◆ WORK ORDER: Please transcribe exactly the line that holds "960x720 pixels." and all lines that follow it to the end of the records below, omitting any pictures.

◆ EXERCISE MATERIALS:
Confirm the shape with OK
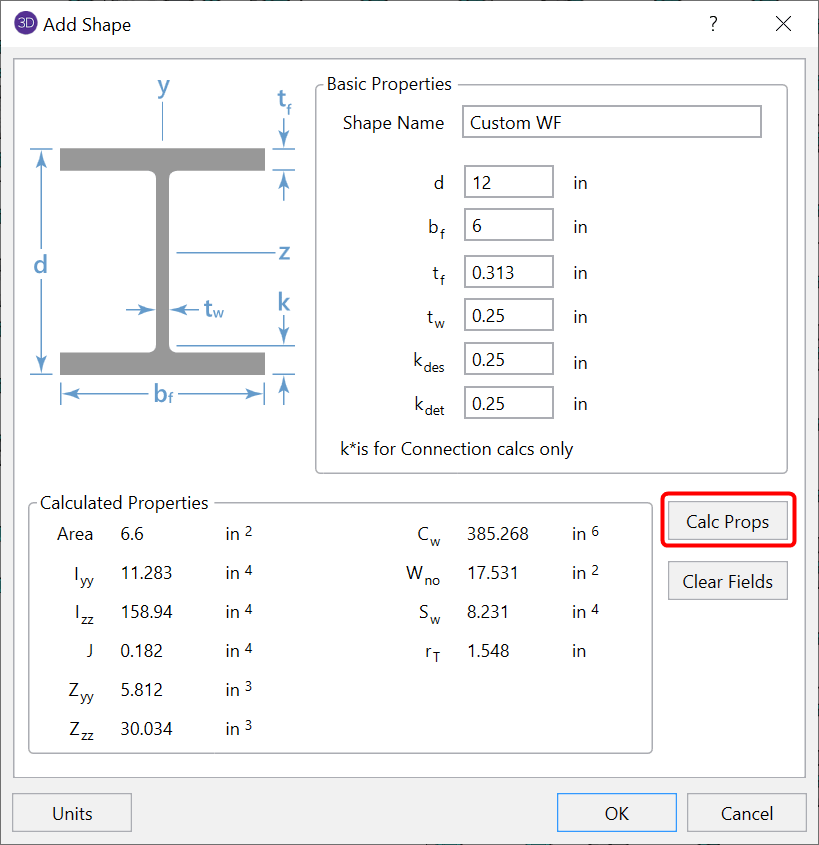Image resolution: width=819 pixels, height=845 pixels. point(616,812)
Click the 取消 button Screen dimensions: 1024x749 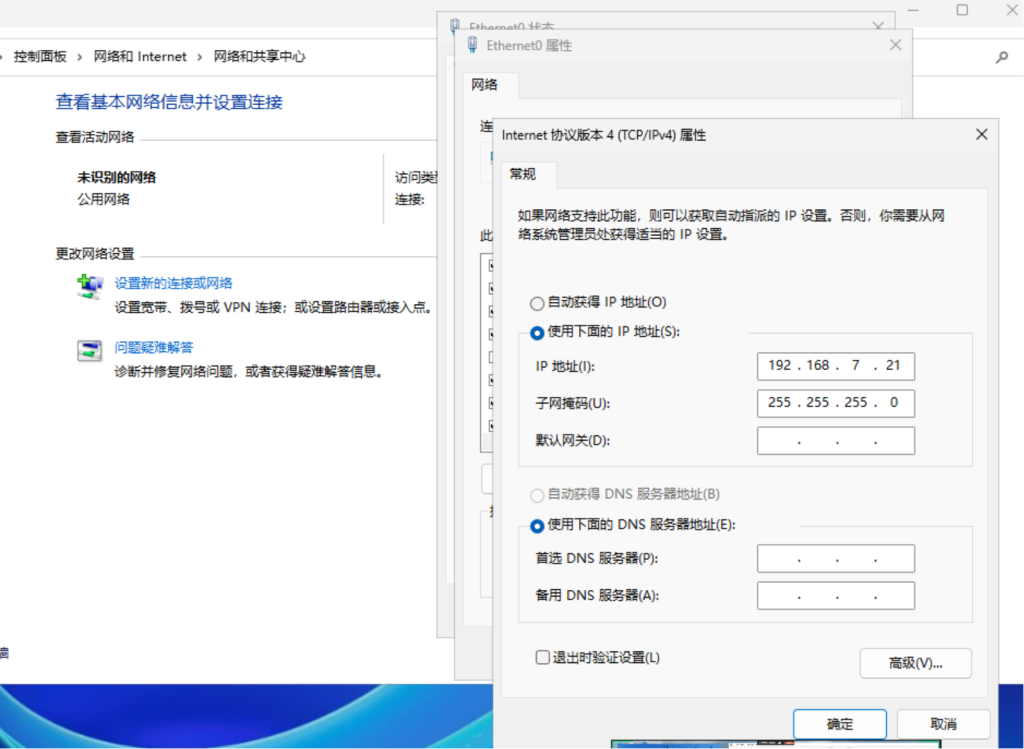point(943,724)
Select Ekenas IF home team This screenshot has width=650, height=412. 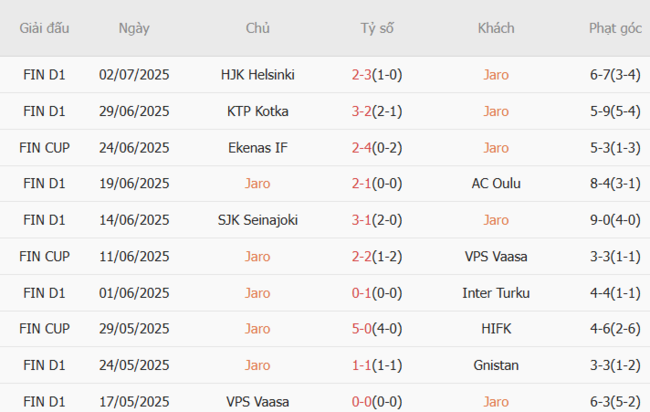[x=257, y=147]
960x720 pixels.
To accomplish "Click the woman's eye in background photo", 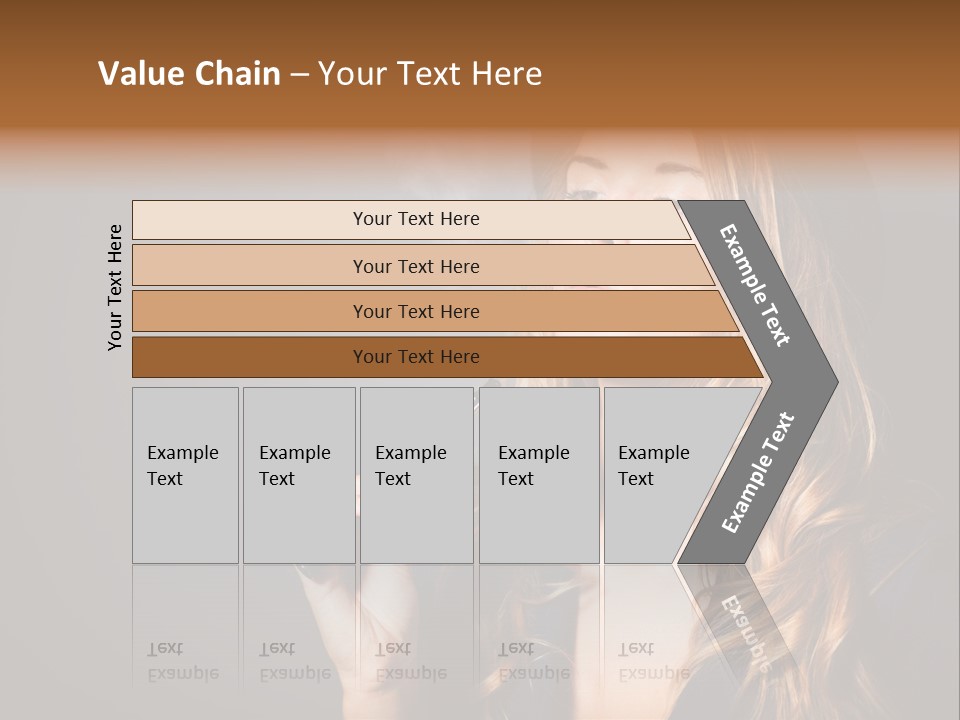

◆ OUTPUT FOR THIS TASK:
960x720 pixels.
To accomplish "Click the woman's eye in background photo", 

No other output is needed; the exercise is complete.